Well the short version is you do it by saving tris wherever you can. Which I suppose is obvious, and not much help.
I've done some more testing since then. It appears that for the sorts of models we are interested in, running on the RT3 game engine, the basic tris count (or poly count if you prefer to call it that) is a near enough proxy for rendering load and frame rate. So I don't worry about the verts any more, and just keep an eye on total tris.
I used the Pennsy H3 as a test case for several things. It comes in at 1,500 tris, and just to see what skin quality was possible I used the one image for both locomotive and tender. I figured it was good practice, since later and larger locomotives will have to be done at similar resolution even if you have the luxury of using separate loco and tender images.
I've found that anything up to around 1,500 tris is not a problem. Once it starts getting up around 2,000 it will cause a noticeable hit to frame rate sometimes. These counts are totals for locomotive
and tender combined, including all components.
But obviously less is always going to be better for performance. Using alpha instead of mesh is a good idea where it is possible. For example, the Pennsy H3 has a boiler made from an 18-sided cylinder. That's enough sides to look smooth with the livery it carries. For something like an LNER A1, where the livery has much more distinct lining on the boiler, I'd use 24 sides to stop the lining looking blocky. I decide on this by checking the model out from a range of angles and distances and seeing what makes sense.

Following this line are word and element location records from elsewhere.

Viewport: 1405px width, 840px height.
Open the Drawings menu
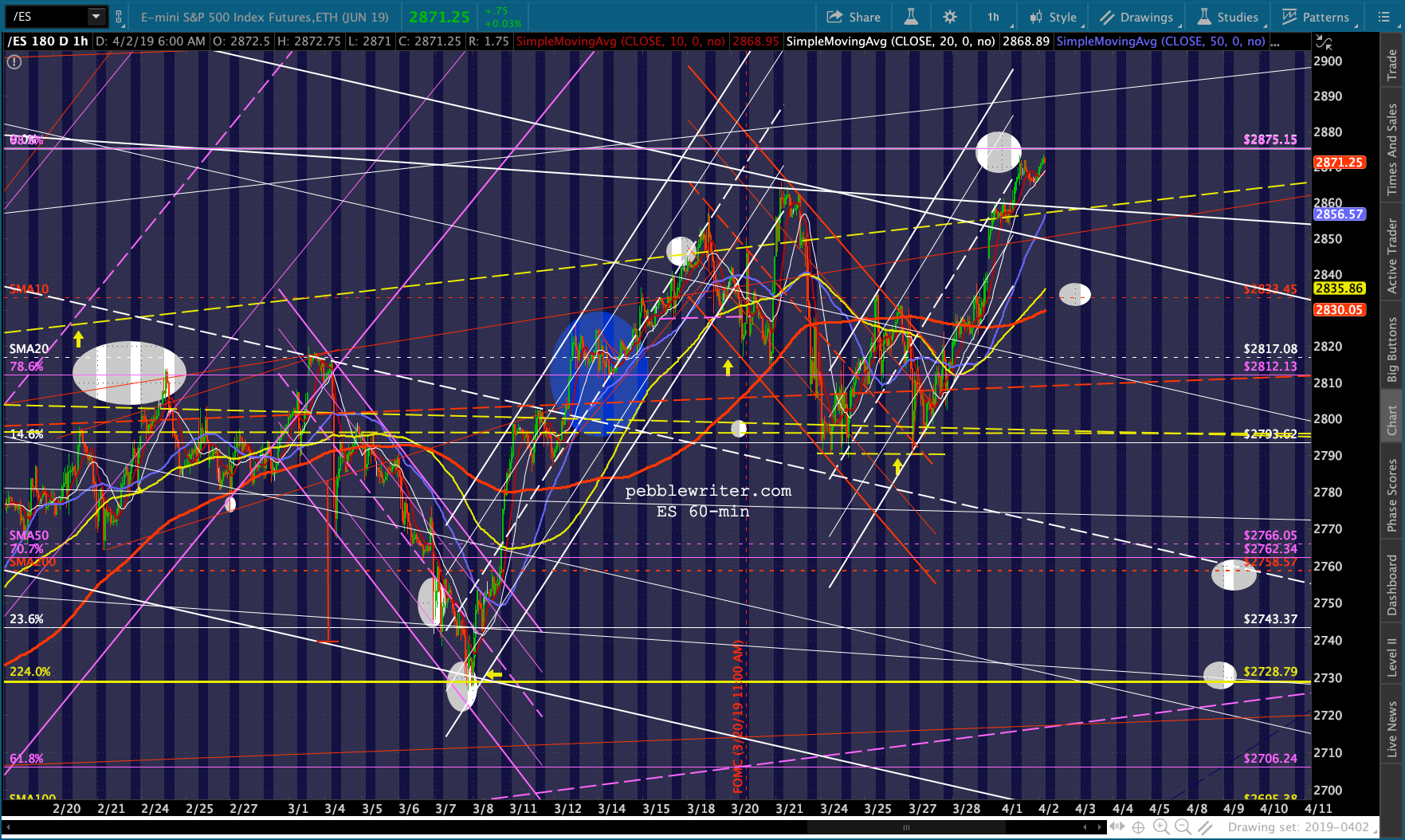(1137, 17)
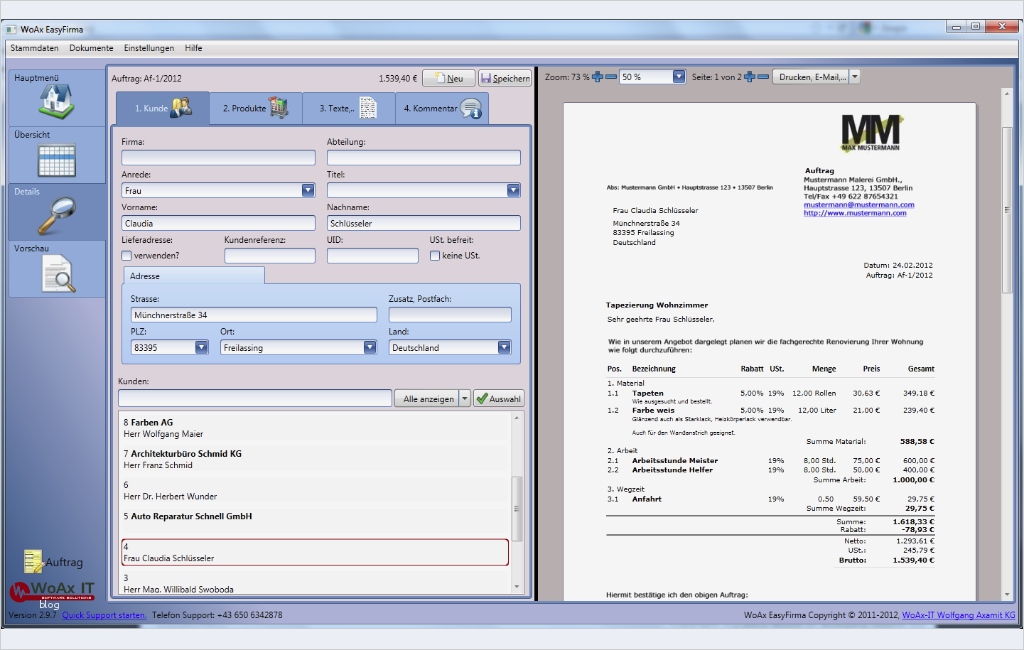Viewport: 1024px width, 650px height.
Task: Zoom out using the minus icon beside Zoom
Action: click(x=610, y=77)
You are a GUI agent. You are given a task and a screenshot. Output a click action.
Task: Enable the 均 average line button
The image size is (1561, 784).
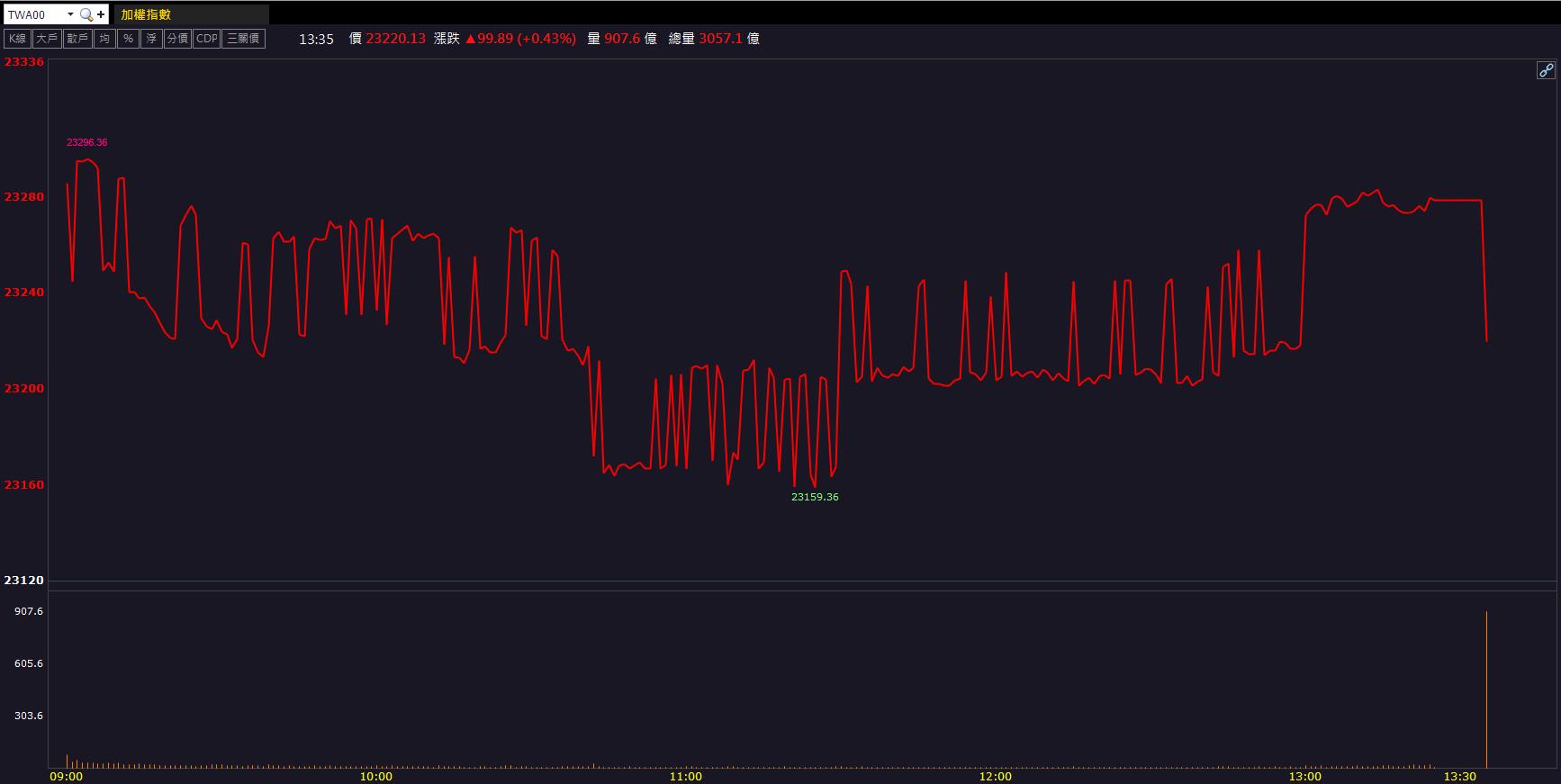104,39
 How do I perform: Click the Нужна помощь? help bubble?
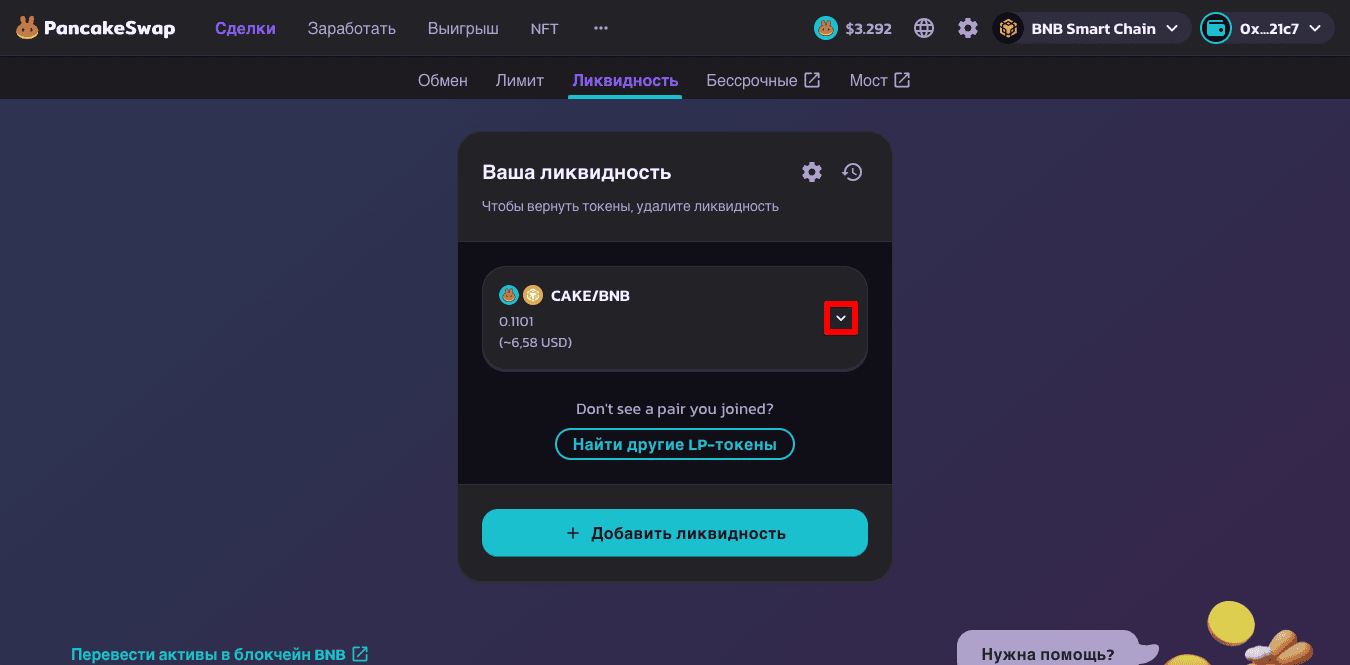click(1048, 654)
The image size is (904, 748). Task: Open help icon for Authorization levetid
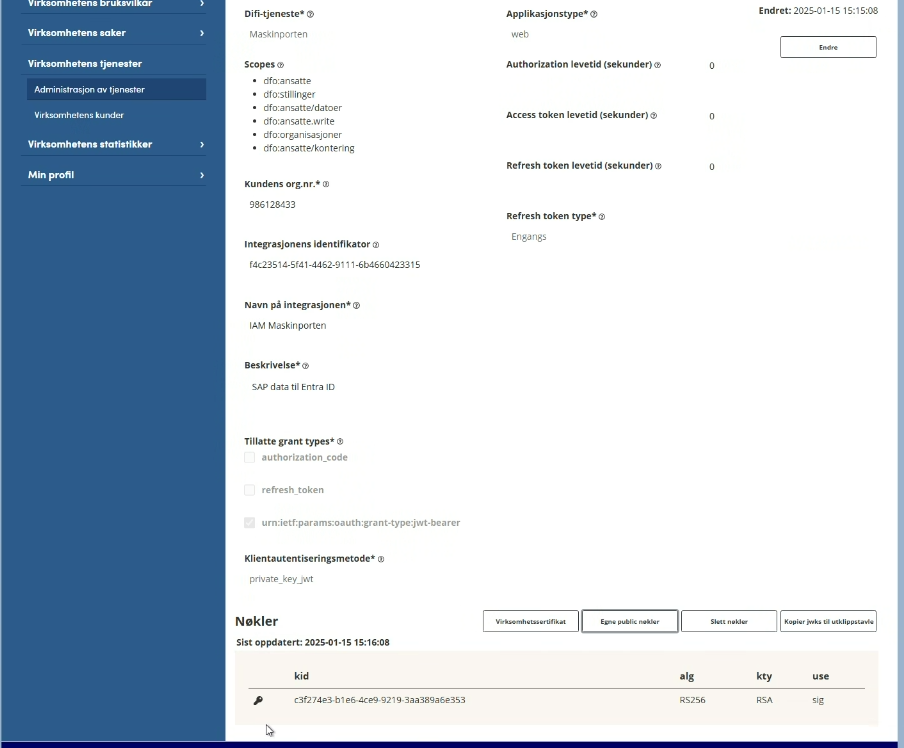[x=657, y=65]
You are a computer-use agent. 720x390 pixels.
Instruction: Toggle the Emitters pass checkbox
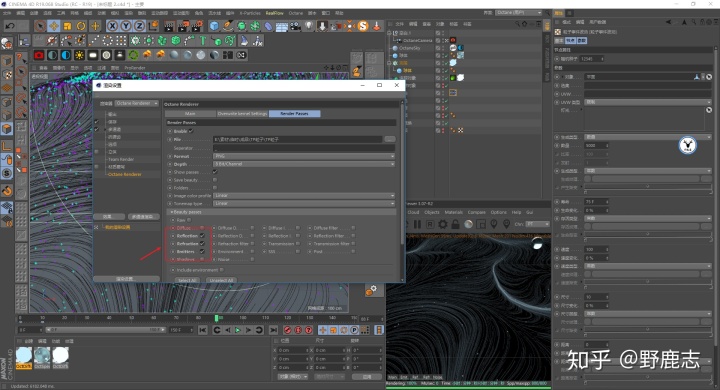tap(202, 252)
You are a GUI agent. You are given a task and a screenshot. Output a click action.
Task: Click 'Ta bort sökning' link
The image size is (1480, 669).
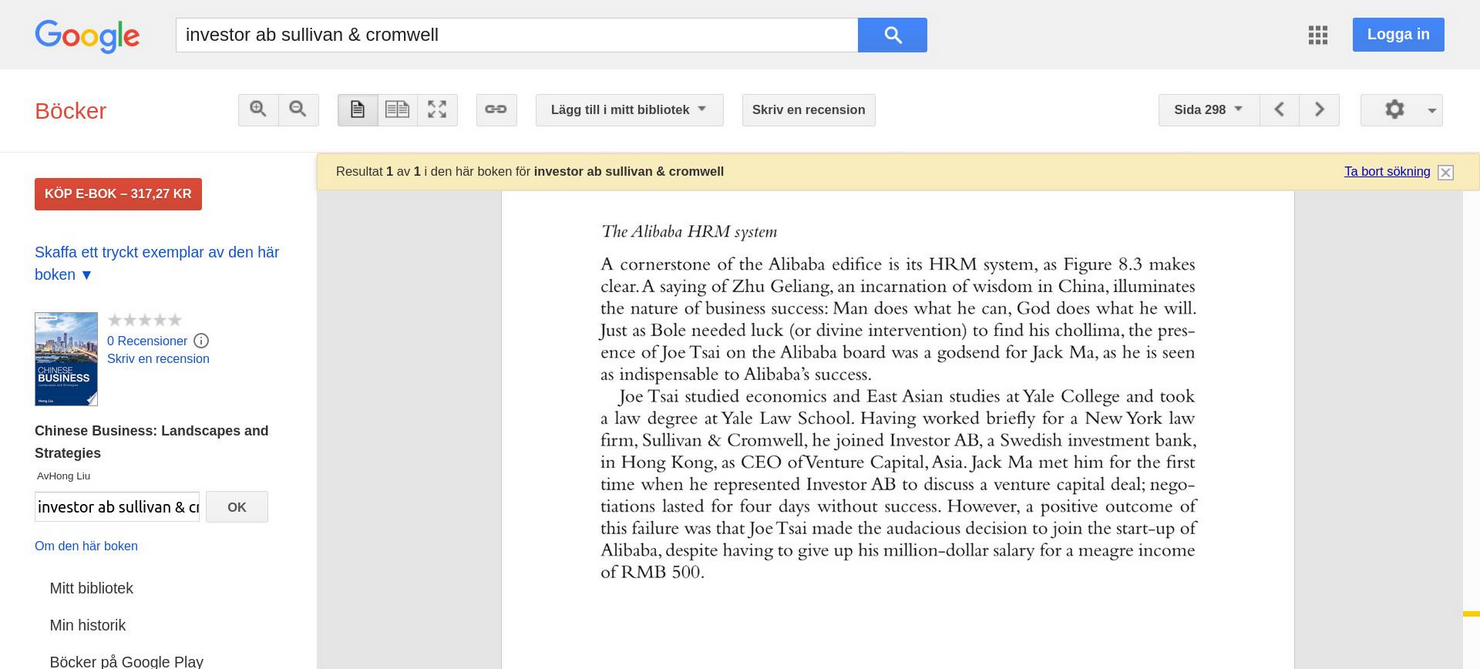(1386, 172)
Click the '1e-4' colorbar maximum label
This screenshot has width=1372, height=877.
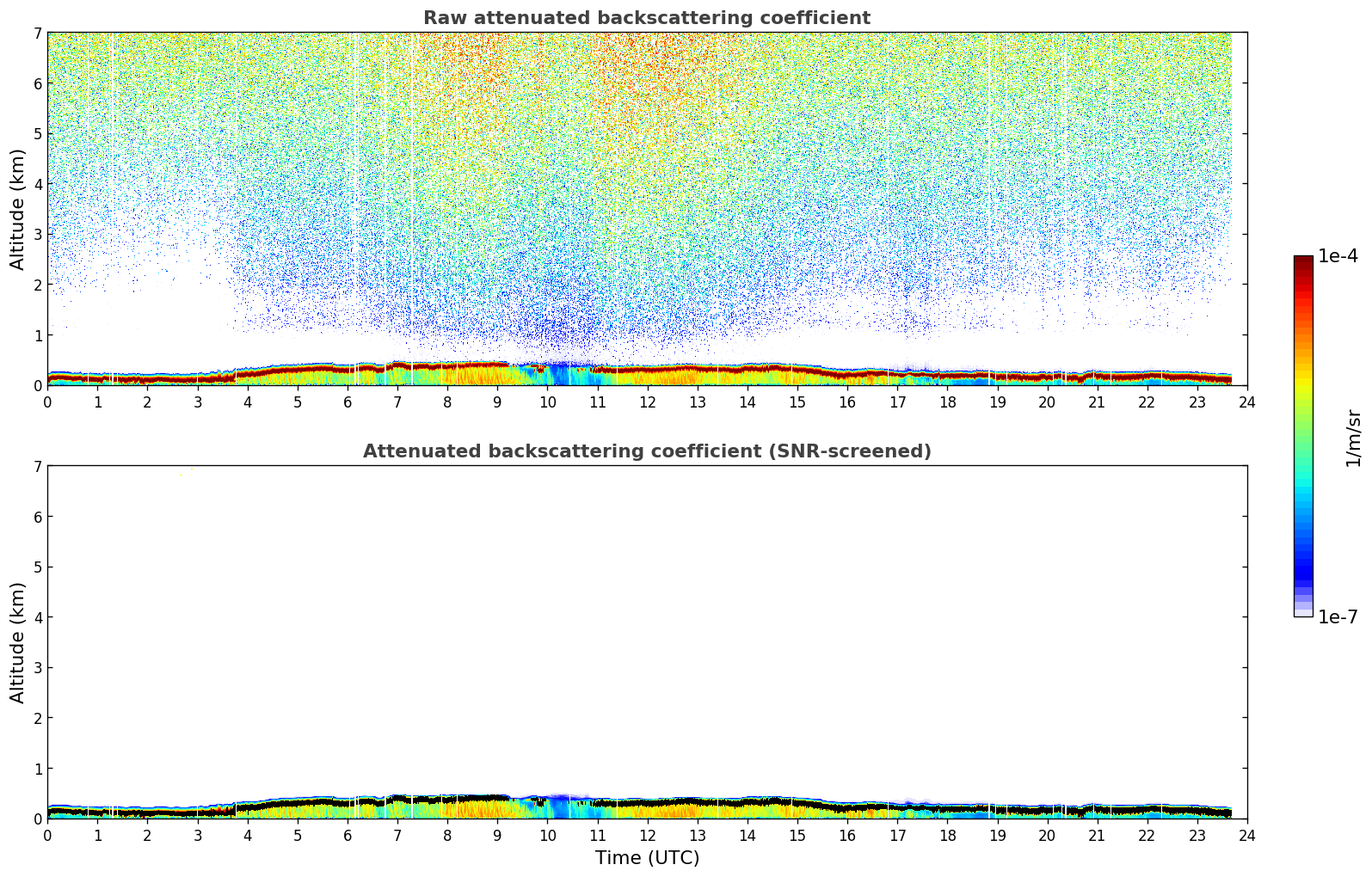point(1338,256)
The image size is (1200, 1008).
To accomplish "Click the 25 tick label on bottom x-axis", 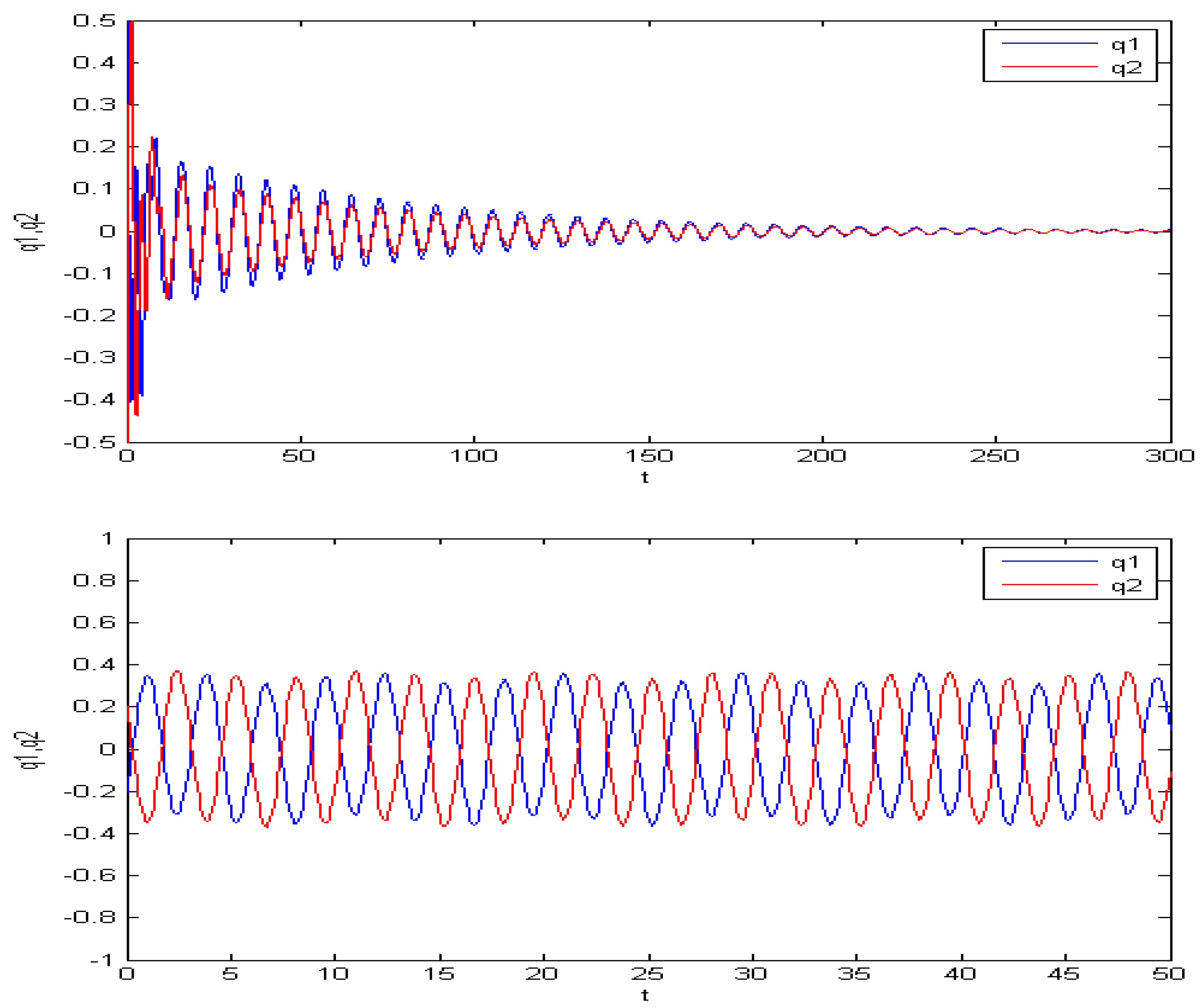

So if the front of the smokebox was done with 18 sides it would obviously rack up another 16 tris* (if flat) or 18 tris (if peaked in the middle). But if the front of the smokebox is done as a basic square with alpha it will only be two tris, and as long as it's done to a large enough scale it will look fine in the game.
You can sometimes use a single tri instead of a square too. For the Pennsy H3 I used single tris for all wheel layers. Each locomotive wheel has four layers. Since the tender wheels are not quite as noticeable in-game, I only used three layers for those. Adding them all up, the locomotive has 10 wheels at four tris each and the tender has 8 wheels at 3 tris each, so the total is 10x4 + 8x3 + 64 tris. If I used a square instead of a triangle this would double the number of tris, so compared to that I saved 64 tris just in the wheels. I thought this was worth experimenting with because once you start getting into Garratts and Mallets the numbers of tris in the wheels starts rapidly adding up.
The only catch here is that using a single large triangle will use up more space on the texture for a given resolution. A square is more compact for a given amount of pixellation/blockiness/edge jaggy/whatever you want to call it. The in-game geometry isn't a problem, because an equilateral triangle will be perfect if you set the radius (ie: centre to verts) to be exactly double the wheel diameter.
Oh and by the way, drivetrains are a totally known quantity now. Setting up pistons, conrods and coupling bars is simple and reliable. It's even possible to stagger the two sides of the drivetrain by 180 degrees and have them work perfectly, but you can't quarter them because a 90 degree stagger will break piston animation.
*Minimum number of tris for any flat surface is N-2, where N is the number of sides around the perimeter.